To highlight the highest values the largest value should be at the top of the chart. There are lots of ways to do this, here I have created a new column and created factors with levels and a specified order

# Creating a new column and creating factor levels

example_data <- gapminder |>
  filter(year == 1997) |>
  group_by(continent) |>
  arrange(continent) |>
  mutate(level_continent = factor(continent, 
                                  levels = c("Oceania", "Americas", "Asia", "Europe", "Africa")))

example_data |> ggplot() +
  geom_bar(mapping = aes(x = level_continent),
           fill = "#12436D") + # plotting level continent
  coord_flip() +
  custom_theme +
  theme(legend.position = "none",
        axis.title = element_text(hjust = 1),
        panel.grid.major.y = element_blank()
        ) +
  labs(title = "Number of Countries In Each Continent",
       caption = "Source: www.gapminder.org",
       x = "",
       y = "Number of Countries")

Of course, we can reverse the order of the factor levels if we want to show highest to lowest value instead.

If you find yourself labeling individual bar values, consider using a table instead. If you do add bar values, make sure the labels are aligned at the bottom of the bars.
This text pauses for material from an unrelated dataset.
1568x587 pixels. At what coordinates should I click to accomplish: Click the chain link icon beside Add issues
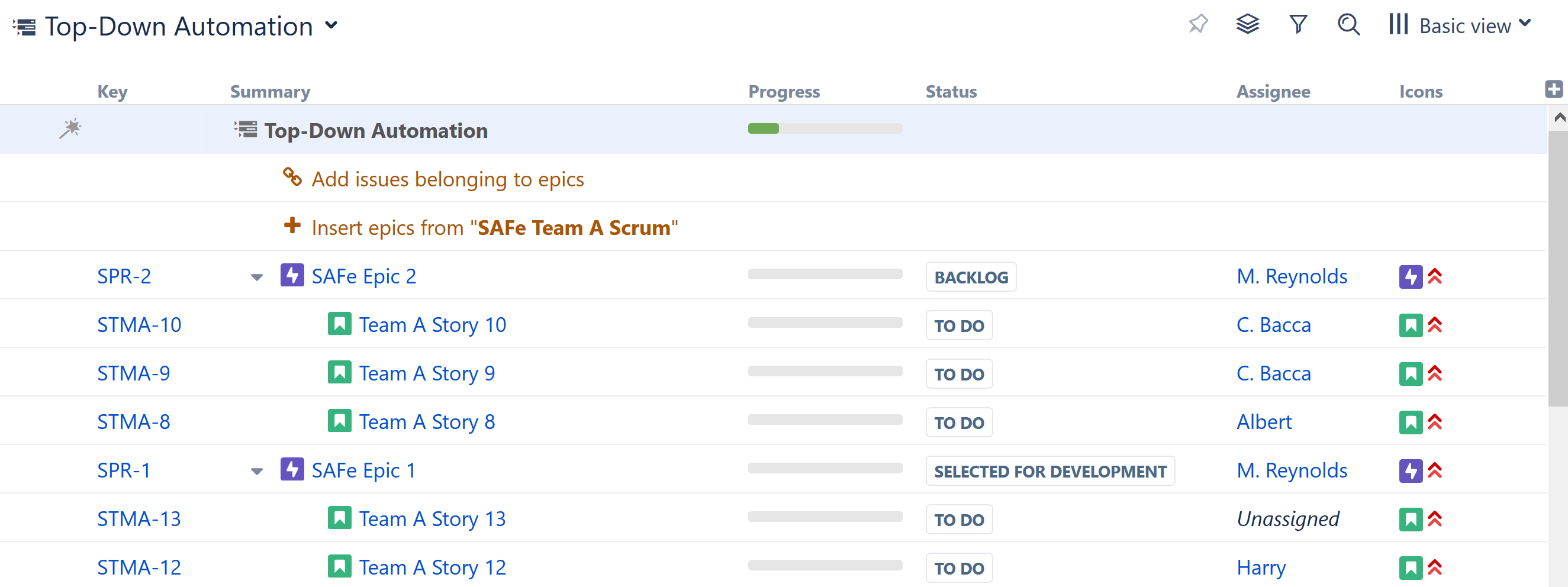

This will enable easy comparison.

To add labels for a bar graph of counts instead of values we, use geom_bar(), which adds bars whose height is proportional to the number of rows, and then use geom_label() which is added as another layer with counts.

For the label itself, we can use the after_stat() functionality from ggplot to specify counting the number of observations in each category.
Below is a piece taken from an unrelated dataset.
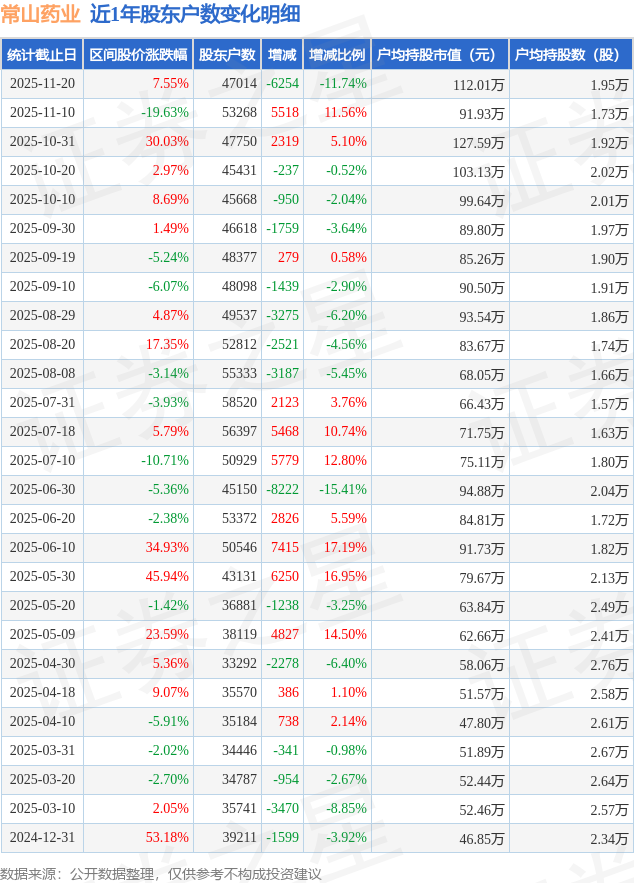The width and height of the screenshot is (634, 883).
Task: Click the 股东户数 column header
Action: pos(227,55)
# Labelling the values on bars

example_data <- gapminder |>
  filter(year == 1997) |>
  group_by(continent) |>
  arrange(continent) |>
  mutate(level_continent = factor(continent, 
                                  levels = c("Oceania", "Americas", "Asia", "Europe", "Africa")))


example_data |> ggplot() +
  geom_bar(mapping = aes(x = level_continent), 
           fill = "#12436D") +
  coord_flip() +
  custom_theme +
  theme(legend.position = "none",
        axis.title = element_text(hjust = 1),
        panel.grid.major.y = element_blank()
        ) +
  labs(title = "Number of Countries In Each Continent",
       caption = "Source: www.gapminder.org",
       x = "",
       y = "Number of Countries") +
  geom_label(mapping = aes(x = level_continent, 
                          label = after_stat(count)), 
             y = 0, 
             colour = "white", 
             fill = NA, 
             label.size = NA, 
             size = 5, 
             hjust = 0,
             stat = "count") 

There are other methods for doing this and adjusting positions, one example is using geom_text() which can be a little more intuitive.

We can also tweak the data differently, including a count column instead and pointing to that for labelling purposes, you can do this by creating a new column using the n() function in mutate().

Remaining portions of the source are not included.